The Slack App that handles this is frb_cand which posts to the private channel nick_frb_cand_testing currently. This is sent to slack using a webhook URL, which should be set in the settings.ini and changed here (if you have permissions).

This could be changed in production, or making a separate app for production may be more manageable. The required permissions are

• Post messages to specific channels in Slack

• View basic information about public channels in a workspace

• Send messages as @frbcand (or whatever the new app name is)

• Post messages to a private group

The buttons will return a JSON dump to the web app through the slack_get_rating view.

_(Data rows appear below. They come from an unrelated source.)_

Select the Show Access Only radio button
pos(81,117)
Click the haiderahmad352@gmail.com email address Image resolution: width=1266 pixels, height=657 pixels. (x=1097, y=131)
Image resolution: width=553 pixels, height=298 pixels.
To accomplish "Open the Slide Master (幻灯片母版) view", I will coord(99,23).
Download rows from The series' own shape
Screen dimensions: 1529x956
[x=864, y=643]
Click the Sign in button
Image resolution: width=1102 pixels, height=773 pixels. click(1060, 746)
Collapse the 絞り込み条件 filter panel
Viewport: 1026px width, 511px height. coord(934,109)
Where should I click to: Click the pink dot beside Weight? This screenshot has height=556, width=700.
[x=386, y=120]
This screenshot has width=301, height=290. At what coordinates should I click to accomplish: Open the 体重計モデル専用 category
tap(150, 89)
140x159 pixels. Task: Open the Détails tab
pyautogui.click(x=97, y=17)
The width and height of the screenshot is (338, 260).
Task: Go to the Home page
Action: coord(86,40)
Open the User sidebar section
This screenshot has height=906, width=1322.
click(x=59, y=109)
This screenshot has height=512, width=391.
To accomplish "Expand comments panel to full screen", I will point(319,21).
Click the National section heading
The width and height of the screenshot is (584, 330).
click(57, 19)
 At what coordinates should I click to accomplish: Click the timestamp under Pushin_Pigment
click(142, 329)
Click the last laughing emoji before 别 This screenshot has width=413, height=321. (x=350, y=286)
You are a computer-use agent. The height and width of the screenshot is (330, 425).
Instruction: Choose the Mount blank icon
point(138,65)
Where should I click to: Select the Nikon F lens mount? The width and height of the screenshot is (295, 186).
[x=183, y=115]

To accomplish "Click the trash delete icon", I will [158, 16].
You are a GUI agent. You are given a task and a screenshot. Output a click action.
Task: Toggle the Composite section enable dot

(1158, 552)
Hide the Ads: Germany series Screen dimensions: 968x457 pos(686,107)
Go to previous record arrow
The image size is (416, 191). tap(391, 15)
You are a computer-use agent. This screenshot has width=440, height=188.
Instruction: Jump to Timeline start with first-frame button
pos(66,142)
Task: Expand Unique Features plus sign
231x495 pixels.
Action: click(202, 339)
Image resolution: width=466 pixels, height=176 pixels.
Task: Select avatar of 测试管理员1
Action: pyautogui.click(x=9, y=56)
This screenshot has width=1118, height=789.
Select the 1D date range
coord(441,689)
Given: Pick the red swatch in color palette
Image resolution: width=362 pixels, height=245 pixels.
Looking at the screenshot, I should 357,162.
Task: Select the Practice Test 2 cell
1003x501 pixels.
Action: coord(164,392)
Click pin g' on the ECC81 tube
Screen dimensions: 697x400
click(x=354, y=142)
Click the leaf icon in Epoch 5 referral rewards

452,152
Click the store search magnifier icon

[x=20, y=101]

The URL for the app is set within the Interactivity & Shortcuts settings page for the app (currently https://frb-classifier.duckdns.org/slack_get_rating/). The JSON is parsed, and the rating is recorded in the database and with a slack message.

Transient Name Server Integration

The TNS has a production version (https://www.wis-tns.org/) and a testing version (https://sandbox.wis-tns.org/) of the site. We currently only use the testing sandbox version. There is some documentation but it is lacking for the FRB API.

We only submit the first FRB radio measurement to the TNS. It submits the FRBEvent with the submit_frb_to_tns view, which dumps a JSON the TNS CRAFT_bot and then waits for a response that contains the transient name. We then record this name in the database.

You should have access to the CRAFT_bot as long as you have access to the CRAFT TNS group. You can request an invite to the CRAFT TNS group from Ryan Shannon.

Sometimes the API stops working, but updating the API key fixes it. Go to the Edit CRAFT_bot page and tick “Create new API Key” and click save. Copy the key it outputs into the TNS_API_KEY in the settings.ini and restart the server.

VOEvent Integration

Currently, we only locally (not to a broker) submit VOEvents for the first radio detection (no follow-ups or event withdrawals). make_voevent in signals.py creates the VOEvent using voevent-parse and using this template. It then submits the event using comet-sendvo and records it in the database.